EXERCISE DATA =>
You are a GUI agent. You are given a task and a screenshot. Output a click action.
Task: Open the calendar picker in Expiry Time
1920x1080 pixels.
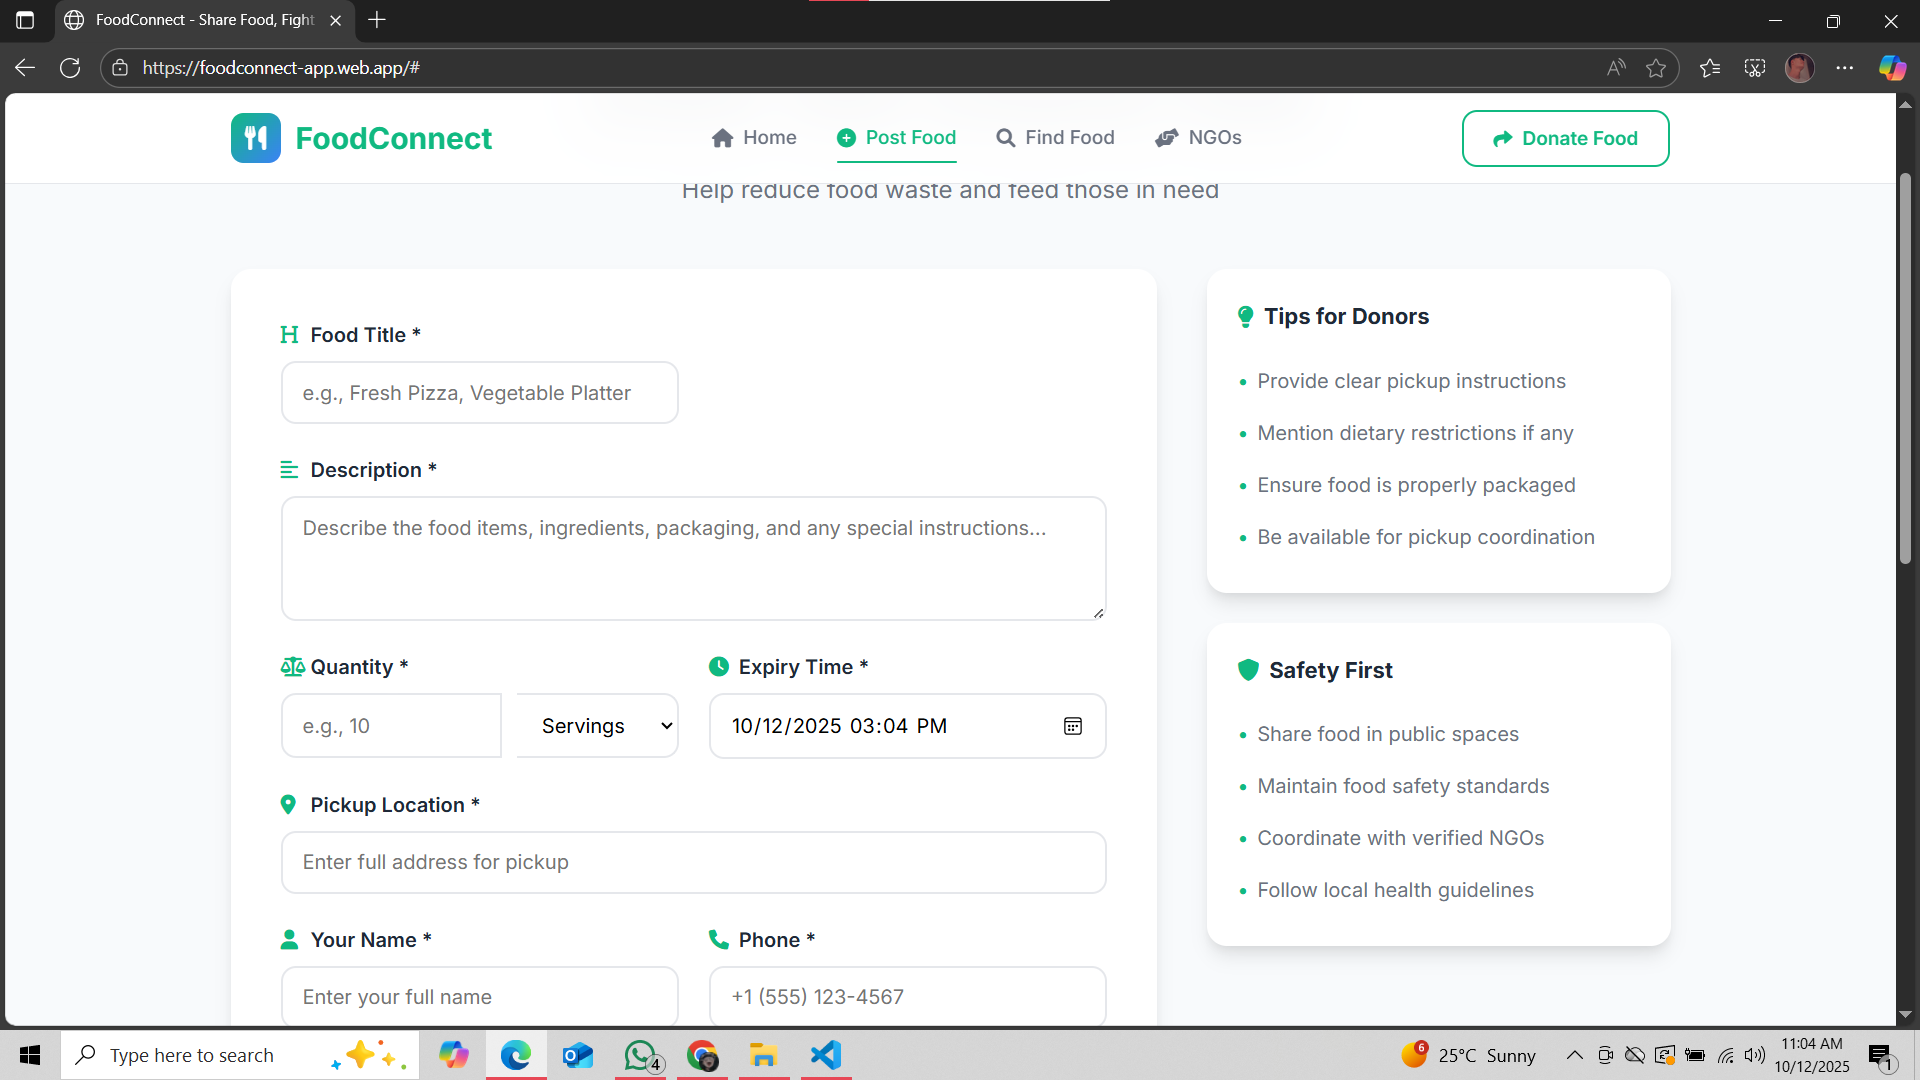(1072, 726)
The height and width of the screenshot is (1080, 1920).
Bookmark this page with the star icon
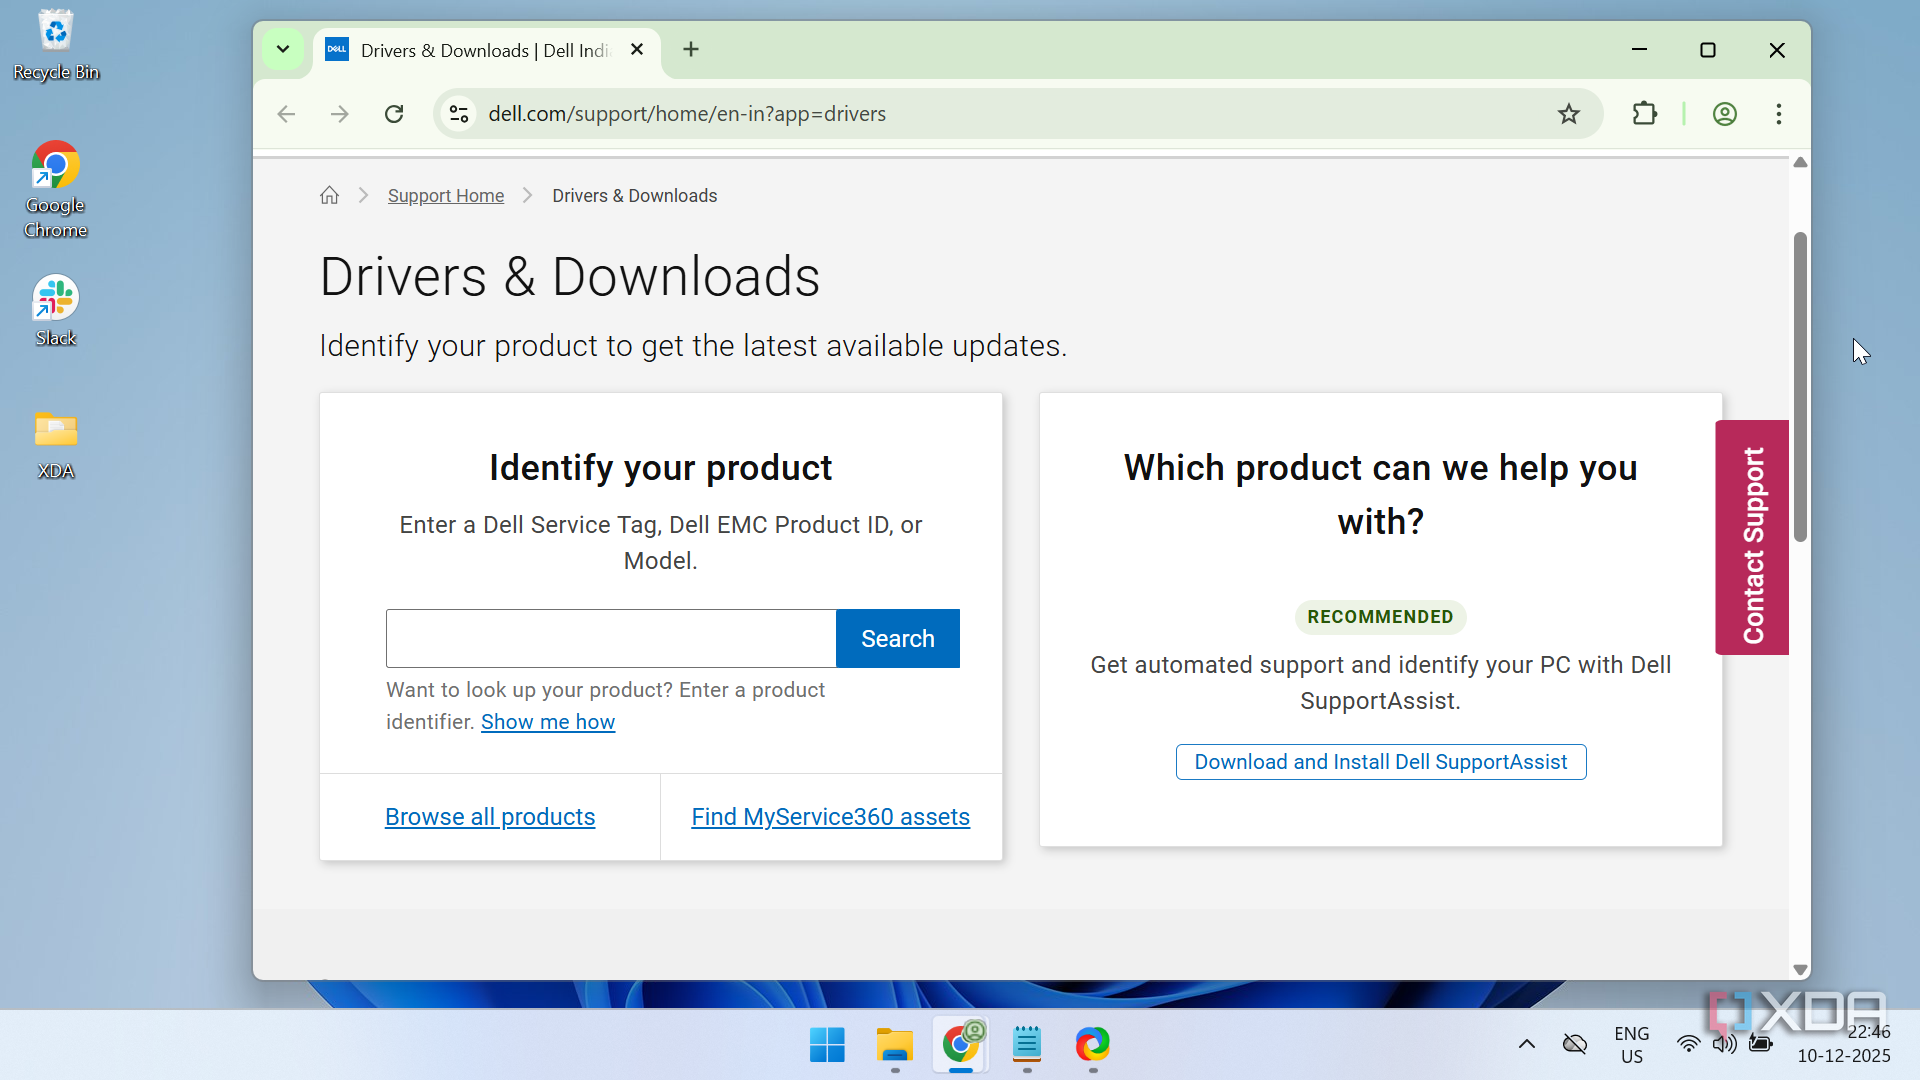pos(1568,114)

TASK PROMPT =>
Can the lines from the start of the records through the line with "The height and" be given again exactly, with the pictures left out?

RESPONSE TO THIS EXERCISE =>
You are a GUI agent. You are given a task and a screenshot. Output a click action.
Task: Open the calendar picker in Expiry Time
1920x1080 pixels.
(1072, 726)
The height and width of the screenshot is (1080, 1920).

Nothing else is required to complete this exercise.